Film
03.22.24
La Chimera Michelle Orange

In Alice Rohrwacher’s hauntingly whimsical film, an archaeologist turned grave robber in 1980s Tuscany finds that some losses are buried
too deeply to be excavated.

Josh O’Connor as Arthur (center) in La Chimera. Courtesy Neon.

La Chimera, directed by Alice Rohrwacher, opens March 29, 2024

•   •   •

A folktale set in a flyspeck town in 1980s Tuscany, La Chimera, the fourth feature film from director Alice Rohrwacher, enfolds whimsy and earthy doses of Italo–magic realism into a story of ruin and extraction as restless and loosely bound as the antihero at its center. We meet that man, Arthur (Josh O’Connor), asleep on a train, visited in his dreams by a young woman named Beniamina (Yile Yara Vianello), a figure of disappeared love and perhaps of disappearance itself. Together with the three teenage girls sharing his compartment, the camera makes a study of this dozing, stubbled stranger, moving down from tight on his face to reveal crossed arms and the cuffs of his rumpled linen suit. Like much of what will follow (Rohrwacher cowrote the film with Carmelo Covino and Marco Pettenello), the question of Arthur’s origins takes a minute to clarify. He speaks decent Italian, but the local girls clock it right away: wherever this guy is headed is not where he’s from.

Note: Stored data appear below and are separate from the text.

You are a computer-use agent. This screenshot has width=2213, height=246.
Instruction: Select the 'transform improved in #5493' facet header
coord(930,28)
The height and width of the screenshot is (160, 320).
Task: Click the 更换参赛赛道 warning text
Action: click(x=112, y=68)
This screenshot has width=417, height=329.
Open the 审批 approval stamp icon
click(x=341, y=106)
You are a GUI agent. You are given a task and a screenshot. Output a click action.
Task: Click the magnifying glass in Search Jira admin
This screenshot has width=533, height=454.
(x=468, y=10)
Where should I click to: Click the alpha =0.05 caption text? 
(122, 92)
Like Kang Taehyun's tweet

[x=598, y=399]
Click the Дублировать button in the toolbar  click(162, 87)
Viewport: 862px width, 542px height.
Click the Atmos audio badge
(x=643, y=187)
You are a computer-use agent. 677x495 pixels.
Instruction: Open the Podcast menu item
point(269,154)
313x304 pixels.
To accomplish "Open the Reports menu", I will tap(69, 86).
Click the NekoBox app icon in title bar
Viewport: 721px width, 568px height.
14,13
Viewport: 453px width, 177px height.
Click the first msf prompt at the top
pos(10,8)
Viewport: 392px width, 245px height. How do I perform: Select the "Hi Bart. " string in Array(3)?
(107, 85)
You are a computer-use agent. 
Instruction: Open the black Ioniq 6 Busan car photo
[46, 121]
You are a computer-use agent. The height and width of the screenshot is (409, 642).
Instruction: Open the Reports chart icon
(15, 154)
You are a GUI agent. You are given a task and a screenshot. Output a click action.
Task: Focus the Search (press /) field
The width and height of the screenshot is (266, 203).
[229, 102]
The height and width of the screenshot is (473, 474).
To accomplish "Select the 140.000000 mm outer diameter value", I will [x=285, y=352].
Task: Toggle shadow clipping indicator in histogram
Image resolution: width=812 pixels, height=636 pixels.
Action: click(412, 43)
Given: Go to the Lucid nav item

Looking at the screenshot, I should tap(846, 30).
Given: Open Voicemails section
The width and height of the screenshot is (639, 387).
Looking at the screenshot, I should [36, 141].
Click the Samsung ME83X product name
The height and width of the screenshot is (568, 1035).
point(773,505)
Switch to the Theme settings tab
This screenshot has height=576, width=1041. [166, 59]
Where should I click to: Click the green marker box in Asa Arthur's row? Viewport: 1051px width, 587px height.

Returning to the rural town of Riparbella from a stint in jail of unspecified length, Arthur must be cajoled into accepting a ride from Pirro (Vincenzo Nemolato), a friend staking out the train station. As they veer up a hillside cliff in Pirro’s sky-blue beater, the camera jostles and shakes in an apparent effort to keep up. Shot by returning Rohrwacher collaborator Hélène Louvart, La Chimera also switches now and then between film stocks (35mm, 16mm, and Super 16) and features some sweetly crude camera tricks plus a sequence or two with a comically accelerated frame rate. The effect is one of winking eccentricity, an aesthetic in tension with Arthur’s air of haunted, free-floating bother. Though one translation of “la chimera” is “the fantasy,” the title’s invocation of a mythical hybrid beast—fascinating, perhaps, but less-than-functional—is just as apt.

Back row: Ramona Fiorini as Fabiana, Josh O’Connor as Arthur, and Giuliano Mantovani as Jerry; front row: Luca Gargiullo as Il portuale, Melchiorre Pala as Melchiorre, and Vincenzo Nemolato as Pirro in La Chimera. Courtesy Neon.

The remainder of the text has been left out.